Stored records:
┌────────
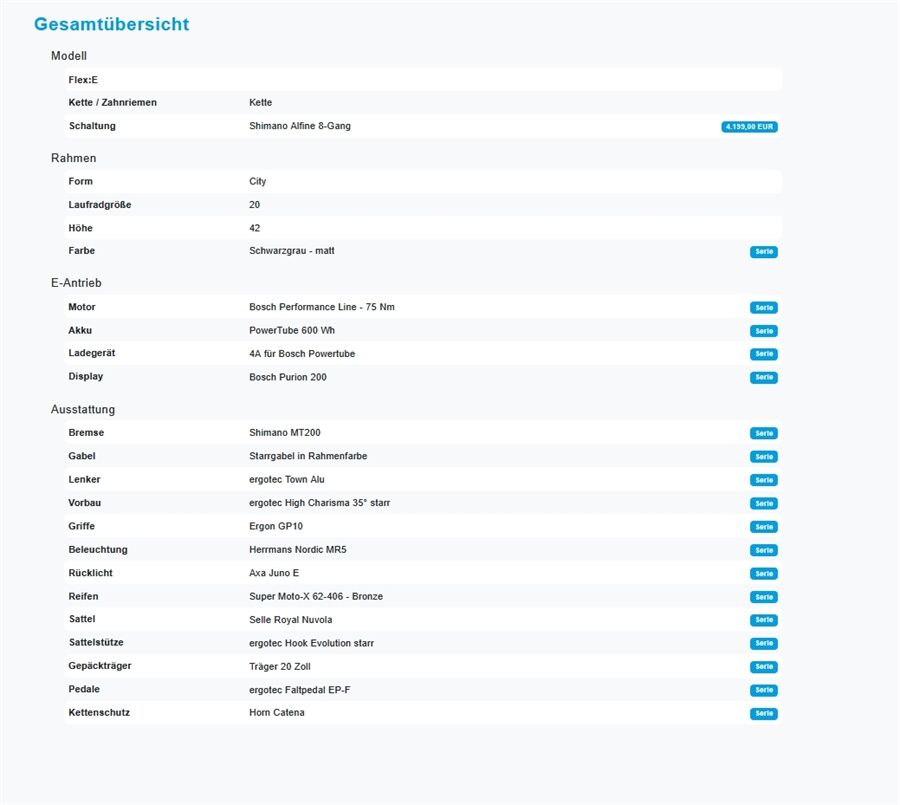
Task: Click the Serie badge next to Gabel
Action: click(x=763, y=457)
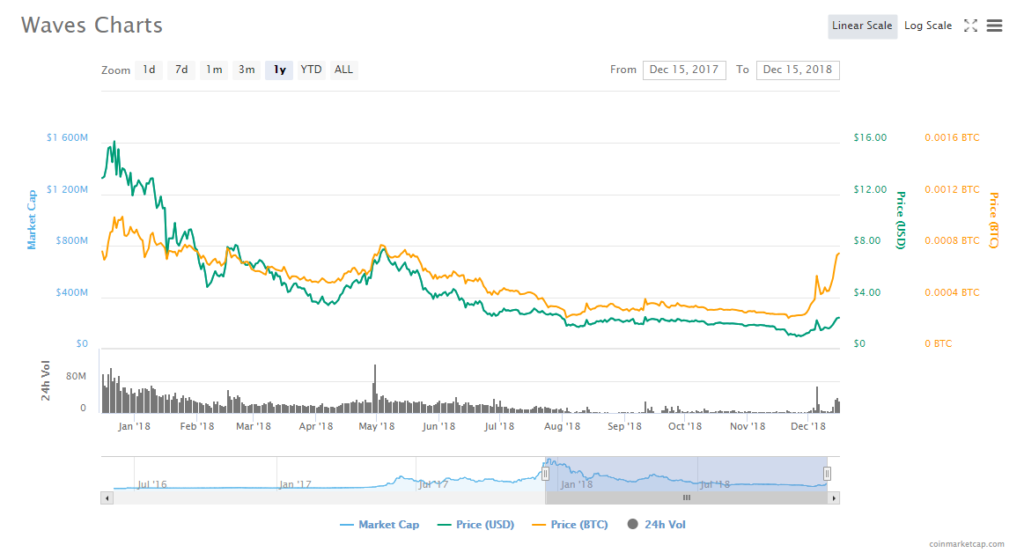Grab the navigator left range handle
The width and height of the screenshot is (1024, 560).
click(545, 474)
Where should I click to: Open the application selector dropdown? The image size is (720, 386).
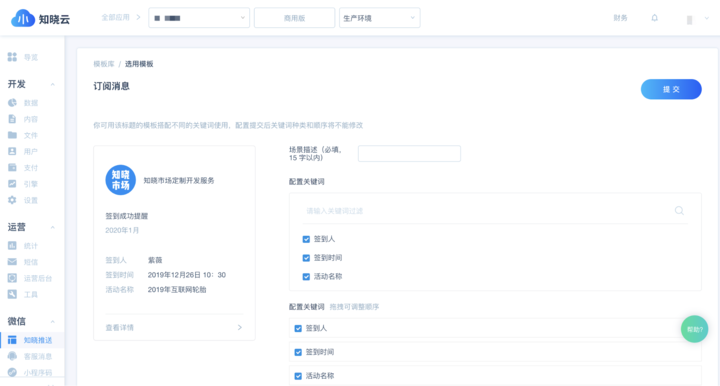click(x=199, y=18)
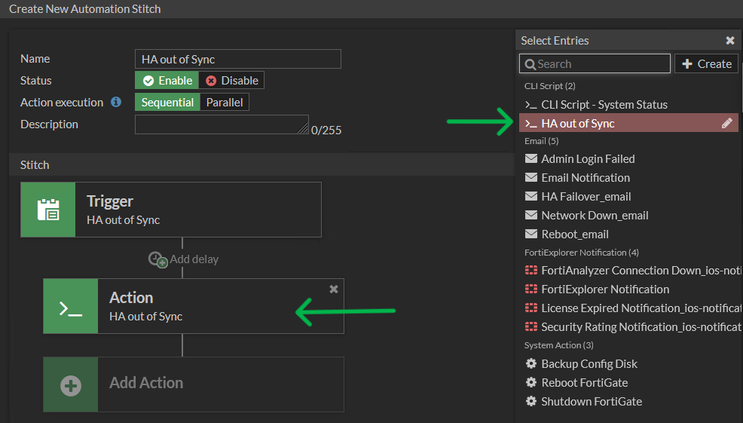Click the Action CLI script icon
The width and height of the screenshot is (743, 423).
tap(70, 306)
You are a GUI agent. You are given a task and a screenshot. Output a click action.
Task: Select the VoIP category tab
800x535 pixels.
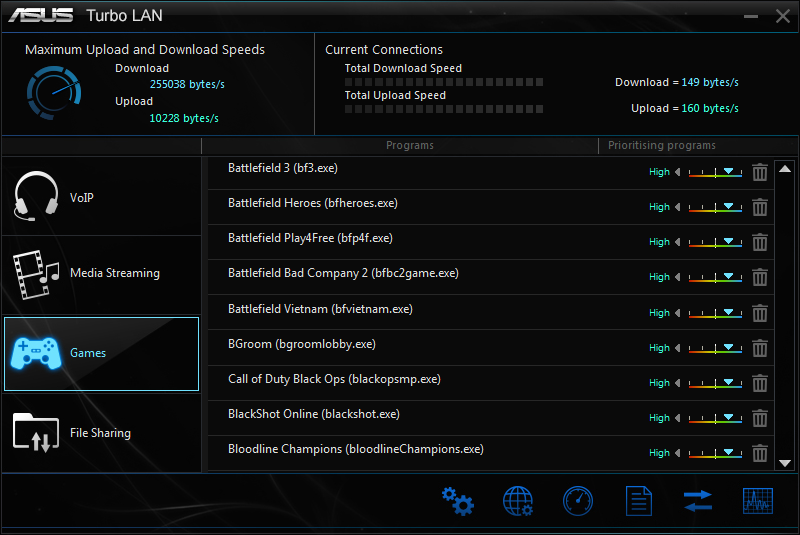(101, 196)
└────────
(Exercise aim) Word for word, retype the lines from the one with "Where should I" through the final line of the data, both included. No pictures belong in the copy.

(Response to this task)
Where should I click to: Open the application selector dropdown? The image size is (720, 386).
click(x=199, y=18)
Click the Action CLI script icon
The width and height of the screenshot is (743, 423).
tap(70, 306)
You are a GUI agent. You are given a task and a screenshot. Output a click action.
Task: Select the VoIP category tab
800x535 pixels.
(101, 196)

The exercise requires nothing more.